- What to work on -
Once you have read the listing below, write all of it out again exactly.

- Record set -
***

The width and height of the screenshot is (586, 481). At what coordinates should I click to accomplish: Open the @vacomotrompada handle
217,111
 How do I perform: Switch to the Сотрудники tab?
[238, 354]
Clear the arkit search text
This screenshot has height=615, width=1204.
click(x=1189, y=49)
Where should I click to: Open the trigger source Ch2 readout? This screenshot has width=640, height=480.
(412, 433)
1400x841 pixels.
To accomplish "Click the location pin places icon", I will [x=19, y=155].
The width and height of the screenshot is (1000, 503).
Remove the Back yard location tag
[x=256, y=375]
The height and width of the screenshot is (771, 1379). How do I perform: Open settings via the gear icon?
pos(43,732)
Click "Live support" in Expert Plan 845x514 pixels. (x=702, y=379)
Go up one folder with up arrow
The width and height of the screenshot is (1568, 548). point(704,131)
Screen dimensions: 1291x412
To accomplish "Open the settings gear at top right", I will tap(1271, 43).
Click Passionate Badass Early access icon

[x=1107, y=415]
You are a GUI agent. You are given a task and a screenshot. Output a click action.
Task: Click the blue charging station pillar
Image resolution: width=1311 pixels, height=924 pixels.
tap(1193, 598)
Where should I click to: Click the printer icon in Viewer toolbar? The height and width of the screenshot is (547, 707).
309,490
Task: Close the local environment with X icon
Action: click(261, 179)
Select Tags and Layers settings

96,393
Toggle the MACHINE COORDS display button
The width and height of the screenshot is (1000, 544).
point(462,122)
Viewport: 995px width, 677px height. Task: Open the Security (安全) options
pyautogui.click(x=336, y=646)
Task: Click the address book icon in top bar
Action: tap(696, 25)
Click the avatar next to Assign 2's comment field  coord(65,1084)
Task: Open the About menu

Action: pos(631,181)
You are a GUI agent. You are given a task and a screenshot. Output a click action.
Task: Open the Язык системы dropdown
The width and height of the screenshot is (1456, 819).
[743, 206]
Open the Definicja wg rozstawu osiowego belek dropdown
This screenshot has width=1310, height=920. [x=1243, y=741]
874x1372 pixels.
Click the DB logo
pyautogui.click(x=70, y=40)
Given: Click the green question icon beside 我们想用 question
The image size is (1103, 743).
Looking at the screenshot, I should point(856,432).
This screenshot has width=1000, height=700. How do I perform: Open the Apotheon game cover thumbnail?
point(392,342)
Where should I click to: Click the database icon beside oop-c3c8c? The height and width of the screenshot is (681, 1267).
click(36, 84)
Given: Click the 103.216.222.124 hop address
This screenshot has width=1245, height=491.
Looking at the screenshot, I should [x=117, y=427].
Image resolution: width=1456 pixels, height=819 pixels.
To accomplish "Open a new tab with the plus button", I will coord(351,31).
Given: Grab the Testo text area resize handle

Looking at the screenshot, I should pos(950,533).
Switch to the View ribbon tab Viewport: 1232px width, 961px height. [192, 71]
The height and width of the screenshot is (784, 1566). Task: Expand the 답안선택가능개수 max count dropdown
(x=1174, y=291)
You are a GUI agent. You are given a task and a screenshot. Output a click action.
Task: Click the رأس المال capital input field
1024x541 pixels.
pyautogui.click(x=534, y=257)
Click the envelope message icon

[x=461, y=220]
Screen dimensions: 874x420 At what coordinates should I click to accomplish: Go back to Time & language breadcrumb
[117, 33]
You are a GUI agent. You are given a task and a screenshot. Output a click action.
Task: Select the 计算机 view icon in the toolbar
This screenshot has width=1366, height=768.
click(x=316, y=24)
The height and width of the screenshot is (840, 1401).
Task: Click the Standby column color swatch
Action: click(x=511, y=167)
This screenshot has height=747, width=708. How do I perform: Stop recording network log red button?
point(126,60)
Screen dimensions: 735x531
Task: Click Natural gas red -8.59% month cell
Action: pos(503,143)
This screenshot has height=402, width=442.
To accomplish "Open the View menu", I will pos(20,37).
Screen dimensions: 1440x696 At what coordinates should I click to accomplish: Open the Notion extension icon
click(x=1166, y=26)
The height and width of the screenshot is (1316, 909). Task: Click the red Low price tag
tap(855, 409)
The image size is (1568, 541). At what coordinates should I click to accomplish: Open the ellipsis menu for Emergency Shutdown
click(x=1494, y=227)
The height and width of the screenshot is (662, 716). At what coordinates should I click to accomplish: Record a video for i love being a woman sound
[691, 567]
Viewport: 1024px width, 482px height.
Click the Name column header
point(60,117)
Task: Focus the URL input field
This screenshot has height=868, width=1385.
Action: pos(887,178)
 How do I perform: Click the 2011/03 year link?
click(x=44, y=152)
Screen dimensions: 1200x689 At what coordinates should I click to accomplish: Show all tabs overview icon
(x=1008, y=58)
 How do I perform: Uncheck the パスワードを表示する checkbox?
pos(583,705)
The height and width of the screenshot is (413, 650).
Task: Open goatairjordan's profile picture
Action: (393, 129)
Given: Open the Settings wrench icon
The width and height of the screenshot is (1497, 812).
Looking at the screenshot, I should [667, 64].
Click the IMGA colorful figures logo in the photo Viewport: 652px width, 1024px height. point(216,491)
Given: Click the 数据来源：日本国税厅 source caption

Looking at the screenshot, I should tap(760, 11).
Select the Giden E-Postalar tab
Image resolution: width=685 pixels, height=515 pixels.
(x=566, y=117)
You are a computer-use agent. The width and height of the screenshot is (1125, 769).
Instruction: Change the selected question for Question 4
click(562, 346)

***

- Answer for the task -
The width and height of the screenshot is (586, 481). At what coordinates should I click to accomplish: Open the @vacomotrompada handle
217,111
 How do I perform: Switch to the Сотрудники tab?
[238, 354]
Clear the arkit search text
This screenshot has height=615, width=1204.
click(x=1189, y=49)
Where should I click to: Open the trigger source Ch2 readout? This screenshot has width=640, height=480.
(412, 433)
1400x841 pixels.
To accomplish "Click the location pin places icon", I will [x=19, y=155].
The width and height of the screenshot is (1000, 503).
Remove the Back yard location tag
[x=256, y=375]
The height and width of the screenshot is (771, 1379). How do I perform: Open settings via the gear icon?
pos(43,732)
Click "Live support" in Expert Plan 845x514 pixels. (x=702, y=379)
Go up one folder with up arrow
The width and height of the screenshot is (1568, 548). point(704,131)
Screen dimensions: 1291x412
To accomplish "Open the settings gear at top right", I will tap(1271, 43).
Click Passionate Badass Early access icon

[x=1107, y=415]
You are a GUI agent. You are given a task and a screenshot. Output a click action.
Task: Click the blue charging station pillar
Image resolution: width=1311 pixels, height=924 pixels.
tap(1193, 598)
Where should I click to: Click the printer icon in Viewer toolbar? The height and width of the screenshot is (547, 707).
309,490
Task: Close the local environment with X icon
Action: click(261, 179)
Select Tags and Layers settings

96,393
Toggle the MACHINE COORDS display button
The width and height of the screenshot is (1000, 544).
point(462,122)
Viewport: 995px width, 677px height. Task: Open the Security (安全) options
pyautogui.click(x=336, y=646)
Task: Click the address book icon in top bar
Action: tap(696, 25)
Click the avatar next to Assign 2's comment field  coord(65,1084)
Task: Open the About menu

Action: pos(631,181)
You are a GUI agent. You are given a task and a screenshot. Output a click action.
Task: Open the Язык системы dropdown
The width and height of the screenshot is (1456, 819).
[743, 206]
Open the Definicja wg rozstawu osiowego belek dropdown
This screenshot has width=1310, height=920. [x=1243, y=741]
874x1372 pixels.
Click the DB logo
pyautogui.click(x=70, y=40)
Given: Click the green question icon beside 我们想用 question
The image size is (1103, 743).
Looking at the screenshot, I should point(856,432).
This screenshot has width=1000, height=700. How do I perform: Open the Apotheon game cover thumbnail?
point(392,342)
Where should I click to: Click the database icon beside oop-c3c8c? The height and width of the screenshot is (681, 1267).
click(36, 84)
Given: Click the 103.216.222.124 hop address
This screenshot has width=1245, height=491.
Looking at the screenshot, I should [x=117, y=427].
Image resolution: width=1456 pixels, height=819 pixels.
To accomplish "Open a new tab with the plus button", I will coord(351,31).
Given: Grab the Testo text area resize handle

Looking at the screenshot, I should pos(950,533).
Switch to the View ribbon tab Viewport: 1232px width, 961px height. [192, 71]
The height and width of the screenshot is (784, 1566). Task: Expand the 답안선택가능개수 max count dropdown
(x=1174, y=291)
You are a GUI agent. You are given a task and a screenshot. Output a click action.
Task: Click the رأس المال capital input field
1024x541 pixels.
pyautogui.click(x=534, y=257)
Click the envelope message icon

[x=461, y=220]
Screen dimensions: 874x420 At what coordinates should I click to accomplish: Go back to Time & language breadcrumb
[117, 33]
You are a GUI agent. You are given a task and a screenshot. Output a click action.
Task: Select the 计算机 view icon in the toolbar
This screenshot has width=1366, height=768.
click(x=316, y=24)
The height and width of the screenshot is (840, 1401).
Task: Click the Standby column color swatch
Action: click(x=511, y=167)
This screenshot has height=747, width=708. How do I perform: Stop recording network log red button?
point(126,60)
Screen dimensions: 735x531
Task: Click Natural gas red -8.59% month cell
Action: pos(503,143)
This screenshot has height=402, width=442.
To accomplish "Open the View menu", I will pos(20,37).
Screen dimensions: 1440x696 At what coordinates should I click to accomplish: Open the Notion extension icon
click(x=1166, y=26)
The height and width of the screenshot is (1316, 909). Task: Click the red Low price tag
tap(855, 409)
The image size is (1568, 541). At what coordinates should I click to accomplish: Open the ellipsis menu for Emergency Shutdown
click(x=1494, y=227)
The height and width of the screenshot is (662, 716). At what coordinates should I click to accomplish: Record a video for i love being a woman sound
[691, 567]
Viewport: 1024px width, 482px height.
Click the Name column header
point(60,117)
Task: Focus the URL input field
This screenshot has height=868, width=1385.
Action: pos(887,178)
 How do I perform: Click the 2011/03 year link?
click(x=44, y=152)
Screen dimensions: 1200x689 At what coordinates should I click to accomplish: Show all tabs overview icon
(x=1008, y=58)
 How do I perform: Uncheck the パスワードを表示する checkbox?
pos(583,705)
The height and width of the screenshot is (413, 650).
Task: Open goatairjordan's profile picture
Action: (393, 129)
Given: Open the Settings wrench icon
The width and height of the screenshot is (1497, 812).
Looking at the screenshot, I should [667, 64].
Click the IMGA colorful figures logo in the photo Viewport: 652px width, 1024px height. point(216,491)
Given: Click the 数据来源：日本国税厅 source caption

Looking at the screenshot, I should tap(760, 11).
Select the Giden E-Postalar tab
Image resolution: width=685 pixels, height=515 pixels.
(x=566, y=117)
You are a computer-use agent. The width and height of the screenshot is (1125, 769).
Instruction: Change the selected question for Question 4
click(562, 346)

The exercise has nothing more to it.